Rokiyah Korban Sindikat TKI Illegal Harapkan Bantuan Pemerintah
Written by Administrator Sunday, 19 February 2012 09:17
Indramayu-METRO-NEWZ.com (19/2/2012). Rokiyah Binti Dulkarim (41) warga Desa Mundu Blok Bucere RT 12 RW 06 Kecamatan Karangampel Kabupaten Indramayu adalah mantan TKI yang kini kondisinya sangat memprihatinkan. Ia menderita lumpuh total sepulang dari Negara Yordania sebagai TKI. Rokiyah jatuh dari lantai dua di rumah majikannya saat bekerja dan mengalami tulang belakang dan pinggul patah. Bahkan gajinya selama kerja 11 bulan pun tidak dibayar oleh majikannya. Akhirnya Rokiyah dipulangkan ke Indonesia pada 12 Agustus 2011. Rokiyah diberangkatkan ke Yordania pada bulan Agustus 2010. Satu tahun ia bekerja di Yordania.
Sejak kepulangannya di Indonesia Rokiyah sempat menjalani perawatan di Rumah Sakit Polri Kramat Jati Jakarta selama tiga bulan, namun kondisinya tetap lumpuh. Karena ketiadaan biaya Rokiyah tidak bisa berobat lanjutan. Akibatnya kini kondisinya semakin parah. Badannya semakin kurus, kakinya semakin mengecil. Bahkan, daging pantatnya sudah bolong dan kulitnya terkelupas mengoreng akibat terbaring terus menerus berbulan-bulan karena tidak bisa berdiri.
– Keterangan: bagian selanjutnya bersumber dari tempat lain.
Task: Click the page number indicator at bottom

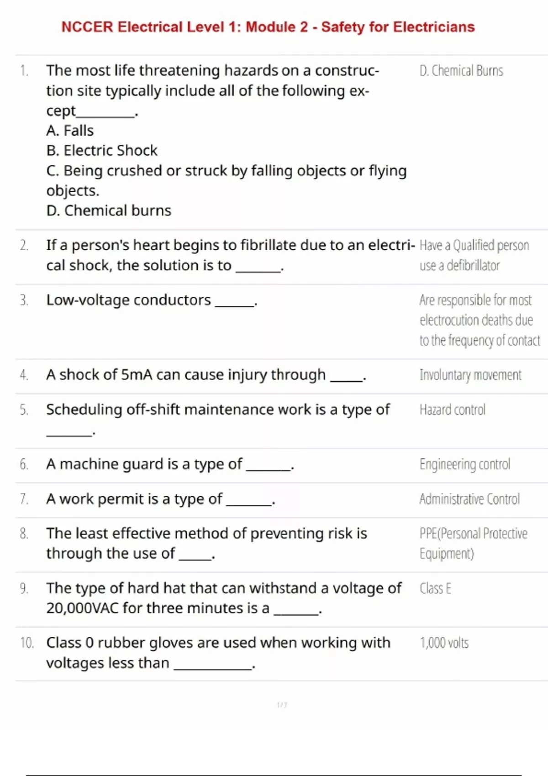Action: (x=282, y=705)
Selain itu Rokiyah pun tidak mampu mengendalikan buang air kecil dan air besar akibat rusaknya organ saluran pembuangan.
Rokiyah kini hanya bisa pasrah dan berharap ada bantuan dari Pemerintah dan para dermawan untuk bisa berobat guna kesembuhannya. “Saya sangat berharap ada bantuan dari pemerintah apapun bantuannya”, harap Rokiyah saat dijumpai di rumahnya pada Jumat (17/2).
Lebih lanjut Rokiyah menuturkan bahwa seminggu lalu ia didatangi tiga orang wanita yang mengaku mantan TKI . Mereka datang memberikan bantuan berupa 9 ekor ayam negeri dan sekarung umpannya, namun ketiga wanita tersebut tidak menyebutkan nama dan tempat tinggalnya. Ketiga wanita misterius tersebut bermula membaca berita di media online di internet tentang Rokiyah. Merasa iba dan peduli dengan nasib Rokiyah kemudian ketiga wanita tersebut tergerak mengumpulkan uang sesama mantan TKI. Uang tersebut dibelikan ayam dan umpannya lalu diserahkan ke Rokiyah. “Saya sangat berterima kasih sama ketiga wanita itu”, kenang Rokiyah sambil menitikkan air mata.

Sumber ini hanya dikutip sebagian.